Stabilire un contatto con il proprio pubblico per mezzo degli occhi è molto importante. Troppo importante per essere trascurato. Se non si guarda in faccia la gente non si comunica. Ricordo che, da ragazzi, avevamo etichettato un prete, chiamandolo «occhio alla trave». Guardava sempre il soffitto quando parlava in pubblico. Oppure l’altro che non si staccava nemmeno un secondo da quei benedetti fogli che teneva davanti. Per alcuni gli occhi servono a solo scrutare i ritardatari, in modo da redarguirli finita la messa. Per altri a mandare occhiate minacciose Il buon predicatore al contrario, prima ancora di iniziare a parlare, con lo sguardo ha già creato un rapporto con i fedeli. Egli da l’impressione di guardare tutti e ciascuno, anche se non fissa una sola persona con fare inquietante. Guarda i vicini e i lontani. Ma non passa al setaccio la chiesa in ordine consecutivo, quasi a voler fare il contrappello. Il contatto con gli occhi ti consente ti avere in pugno la situazione, intuire le piccole reazioni di chi ti ascolta, e capire che li stai perdendo quando cominciano a guardare troppo spesso l’orologio. I fedeli avvertono che ti interessi di loro, in modo discreto ma reale, e perciò sono disposti a prestare più attenzione a uno che li considera, che non a uno che li ignora completamente.
Capita talvolta che la gente prende posto in chiesa in maniera diseguale, occupando la navata laterale e lasciando mezza vuota quella centrale. In casi come questi non è possibile ignorare che metà dell’assemblea è alla tua sinistra, non è possibile continuare a guardare sempre e solo diritto. Senza girare in continuazione la testa, con il pericolo che ti si sviti il collo, in qualche passaggio dell’omelia ricorda di guardare in faccia anche la gente che ti sta di lato. Creare contatto con gli occhi è un aspetto spesso sottovalutato, ritenuto secondario o addirittura irrilevante. Non è assolutamente vero. È un punto strategico.

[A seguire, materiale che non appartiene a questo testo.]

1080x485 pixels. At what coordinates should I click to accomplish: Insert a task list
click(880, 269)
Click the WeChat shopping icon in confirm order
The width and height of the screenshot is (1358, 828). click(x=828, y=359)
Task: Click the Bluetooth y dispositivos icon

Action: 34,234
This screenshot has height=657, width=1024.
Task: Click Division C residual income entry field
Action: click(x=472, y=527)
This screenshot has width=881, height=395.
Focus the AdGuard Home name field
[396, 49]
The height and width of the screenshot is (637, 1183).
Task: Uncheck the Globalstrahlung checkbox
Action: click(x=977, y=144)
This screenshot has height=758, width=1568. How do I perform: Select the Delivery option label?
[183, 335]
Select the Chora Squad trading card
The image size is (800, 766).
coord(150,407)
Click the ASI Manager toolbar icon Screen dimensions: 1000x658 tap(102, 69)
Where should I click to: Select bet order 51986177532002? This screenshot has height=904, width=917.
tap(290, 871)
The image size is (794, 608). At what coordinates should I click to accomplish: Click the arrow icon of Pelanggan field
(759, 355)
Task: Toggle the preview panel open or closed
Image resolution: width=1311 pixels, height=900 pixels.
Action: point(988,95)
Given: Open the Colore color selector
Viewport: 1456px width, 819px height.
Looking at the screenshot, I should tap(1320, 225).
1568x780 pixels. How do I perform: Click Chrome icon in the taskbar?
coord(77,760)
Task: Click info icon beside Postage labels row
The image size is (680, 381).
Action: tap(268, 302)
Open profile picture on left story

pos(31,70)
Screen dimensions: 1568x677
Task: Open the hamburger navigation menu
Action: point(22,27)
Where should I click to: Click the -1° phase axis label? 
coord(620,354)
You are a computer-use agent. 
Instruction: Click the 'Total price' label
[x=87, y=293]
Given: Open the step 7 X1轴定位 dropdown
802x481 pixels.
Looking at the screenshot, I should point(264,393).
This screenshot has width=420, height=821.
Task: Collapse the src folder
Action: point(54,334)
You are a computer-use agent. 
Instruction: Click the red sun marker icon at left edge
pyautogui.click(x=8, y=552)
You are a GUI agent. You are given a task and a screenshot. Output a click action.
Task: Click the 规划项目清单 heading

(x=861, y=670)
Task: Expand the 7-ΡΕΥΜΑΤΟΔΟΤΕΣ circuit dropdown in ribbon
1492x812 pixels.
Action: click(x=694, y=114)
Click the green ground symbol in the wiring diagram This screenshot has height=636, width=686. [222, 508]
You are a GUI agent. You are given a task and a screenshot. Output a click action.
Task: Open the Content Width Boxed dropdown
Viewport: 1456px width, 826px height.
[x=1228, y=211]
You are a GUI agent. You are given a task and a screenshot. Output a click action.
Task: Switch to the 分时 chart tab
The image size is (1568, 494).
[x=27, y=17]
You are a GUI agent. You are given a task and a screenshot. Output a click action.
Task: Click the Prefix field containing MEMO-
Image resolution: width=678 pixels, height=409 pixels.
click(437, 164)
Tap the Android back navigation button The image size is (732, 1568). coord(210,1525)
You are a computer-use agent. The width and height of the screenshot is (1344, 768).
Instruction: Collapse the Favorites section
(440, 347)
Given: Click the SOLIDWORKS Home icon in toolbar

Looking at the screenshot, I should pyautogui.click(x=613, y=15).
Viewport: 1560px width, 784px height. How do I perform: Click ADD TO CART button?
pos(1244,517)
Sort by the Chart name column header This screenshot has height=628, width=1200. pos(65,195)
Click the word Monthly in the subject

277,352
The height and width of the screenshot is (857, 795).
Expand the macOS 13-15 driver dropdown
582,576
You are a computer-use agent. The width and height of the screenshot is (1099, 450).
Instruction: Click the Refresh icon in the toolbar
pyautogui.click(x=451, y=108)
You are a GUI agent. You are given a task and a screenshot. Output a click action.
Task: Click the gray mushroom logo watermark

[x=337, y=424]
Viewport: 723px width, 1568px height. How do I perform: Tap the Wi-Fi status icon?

Il bravo predicatore lo sa e si attrezza di conseguenza, prestandovi la dovuta attenzione.
Il linguaggio dei gesti.
Per certi versi, parlare in pubblico, fare un’omelia è come recitare. La gente comincia a giudicarti in base a ciò che vede, prima ancora di valutare quello che sente. È innegabile che oggi siamo attenti e sensibili più a ciò che si vede che a ciò che si ascolta. Dopotutto siamo un po’ figli della TV. Molti di noi incollano le mani sul leggio e non le staccano fino alla fine, altri non sanno precisamente dove metterle e le lasciano penzolare. Così facendo si ignora l’abitudine quotidiana di parlare con i gesti e si perde uno dei mezzi migliori per catalizzare l’attenzione. I gesti della mano servono a sottolineare e rimarcare determinati aspetti di quello che si va dicendo. Questo non equivale ad accompagnare ogni idea con un gesto: diventerebbe ripetitivo e perderebbe d’efficacia. Usa le mani e le braccia per accentuare i punti importanti: ma soprattutto fallo in modo naturale. Chi studia queste cose, ci dice che il gesto non deve mai superare l’altezza degli occhi, proprio per non diventare plateale o minaccioso. Il palmo
della mano va tenuto preferibilmente aperto, mentre l’indice puntato va assolutamente evitato. Può disturbare.

La posizione (o postura) del corpo gioca un ruolo significativo.
Non si tratta di rimanere diritti e impalati come una statua, ma nemmeno di continuare a ciondolare ora su una gamba ora sull’altra, ora in avanti, ora all’indietro. Faresti venire il mar di mare ai più vicini. I movimenti catturano l’attenzione, ma possono anche sviarla. Soprattutto non sdraiarti sopra l’ambone e non appoggiare i gomiti: più che un’aria confidenziale ti darebbe un’aria sbracata.